Splenius Capitis Muscle
The splenius capitis is one of the deep muscles of the back of the neck. It acts as an extensor of neck, lateral flexor and assists in rotation of the neck, and forms part of the floor of the posterior triangle of the neck. In this article we will discuss the gross and functional anatomy of the splenius capitis. In order to understand the context of the splenius capitis muscle, we have also discussed the posterior triangle of the neck, and some of the main contents. We will also discuss the clinical relevance of the structure, and provide a summary of key points at the end of the article. We will finally conclude with some review questions to test the reader’s understanding of the article content.

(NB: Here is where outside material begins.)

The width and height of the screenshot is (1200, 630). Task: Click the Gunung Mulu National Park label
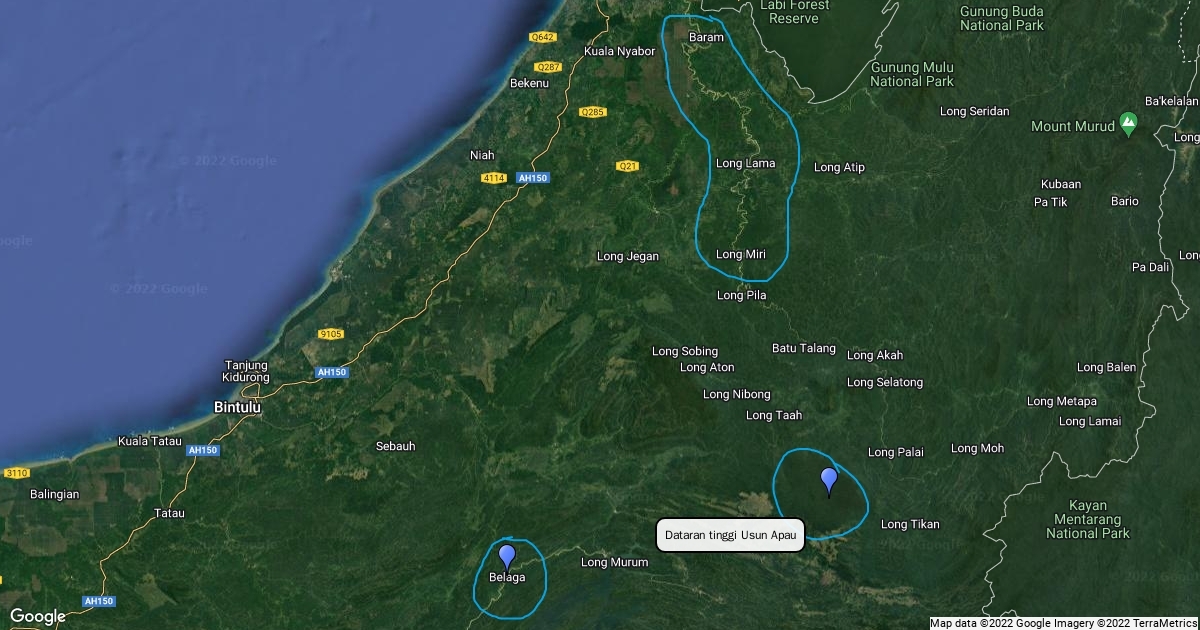[912, 74]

Posterior triangle of the neck
This is formed by the posterior border of sternocleidomastoid, the anterior border of trapezius and the superior margin of the clavicle as the base. The accessory nerve passes obliquely across this space, and innervates the sternocleidomastoid muscle, and passes through the muscle to innervate the trapezius. At the lower part of the triangle is where the supraclavicular, transverse cervical (cutaneous branches of the cervical plexus) and superior part of the brachial plexus can be found. A sequence of lymph node are also located running along the posterior border of sternocleidomastoid.

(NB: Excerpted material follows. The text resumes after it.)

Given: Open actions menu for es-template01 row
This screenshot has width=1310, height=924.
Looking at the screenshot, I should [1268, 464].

The origin of the name splenius capitis originates from the Greek word ‘Splenion’ meaning bandage, and the Latin word ‘caput’ meaning head. The muscle has a bandage like appearance and attaches to the mastoid process of the base of the skull. The muscle arises from the lower half of the nuchal ligament and spinous processes of the 7th cervical vertebra and first three thoracic vertebrae. The muscle fibers then run superiorly and laterally, in order to insert onto the mastoid process of the temporal bone. The mastoid process is a pyramidal shaped eminence on the base of the skull, and is a pneumatised bone due to the mastoid air cells. The muscle also inserts in part onto the external surface of the occipital bone, below the lateral section of the superior nuchal line. The muscle lies deep to the sternocleidomastoid in its superior portion, and deep to trapezius in its inferior portion. The muscle acts as a shaker of the head, it causes neck extension and lateral flexion. Other muscles that extend and rotate the head include the semispinalis capitis and semispinalis cervicis (also laterally flexes the head). The superior portion of trapezius also acts as a lateral flexor of the neck. The innervation to the muscle arises from the posterior rami of the 3rd and fourth cervical spinal nerves. The blood supply to the muscle arises from the muscular branches of occipital artery, a branch of the external carotid artery.